• **TASK**: Every record must be given again word for word; no picture belongs in the copy.

• **MATERIAL FOR THIS TASK**:
....

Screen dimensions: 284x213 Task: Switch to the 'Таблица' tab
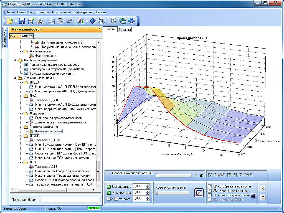click(x=125, y=29)
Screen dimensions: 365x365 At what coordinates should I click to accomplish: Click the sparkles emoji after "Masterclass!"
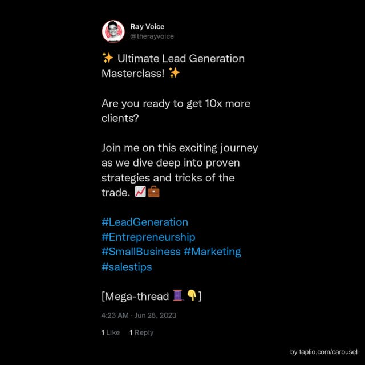(x=175, y=73)
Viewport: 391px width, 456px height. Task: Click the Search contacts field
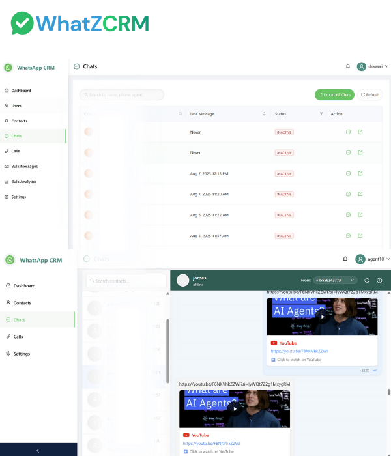(126, 281)
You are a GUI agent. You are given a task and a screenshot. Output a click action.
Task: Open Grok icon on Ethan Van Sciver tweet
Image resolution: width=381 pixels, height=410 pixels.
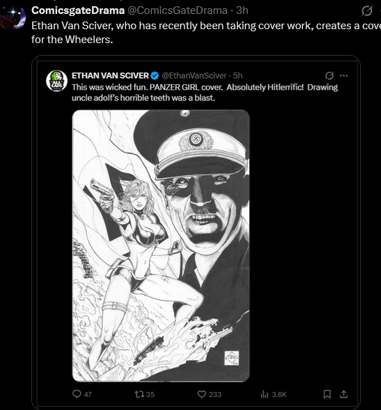[x=329, y=76]
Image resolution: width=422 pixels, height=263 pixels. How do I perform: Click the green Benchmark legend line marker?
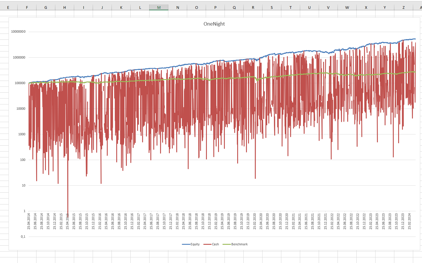(227, 244)
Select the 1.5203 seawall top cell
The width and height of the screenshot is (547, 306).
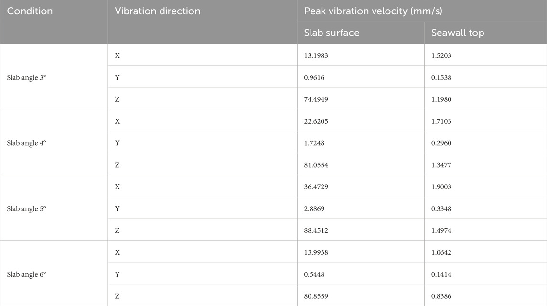[x=485, y=55]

....

• **PROBLEM SOLUTION**:
Screen dimensions: 284x213 Task: Switch to the 'Таблица' tab
click(x=125, y=29)
Screen dimensions: 365x365 At what coordinates should I click to accomplish: Click the sparkles emoji after "Masterclass!"
(x=175, y=73)
Viewport: 391px width, 456px height. Task: Click the Search contacts field
(126, 281)
You are a GUI agent. You are given a task and a screenshot. Output a click action.
Task: Open Grok icon on Ethan Van Sciver tweet
Image resolution: width=381 pixels, height=410 pixels.
[x=329, y=76]
Image resolution: width=422 pixels, height=263 pixels. How do I perform: Click the green Benchmark legend line marker?
(227, 244)
Select the 1.5203 seawall top cell
The width and height of the screenshot is (547, 306).
[x=485, y=55]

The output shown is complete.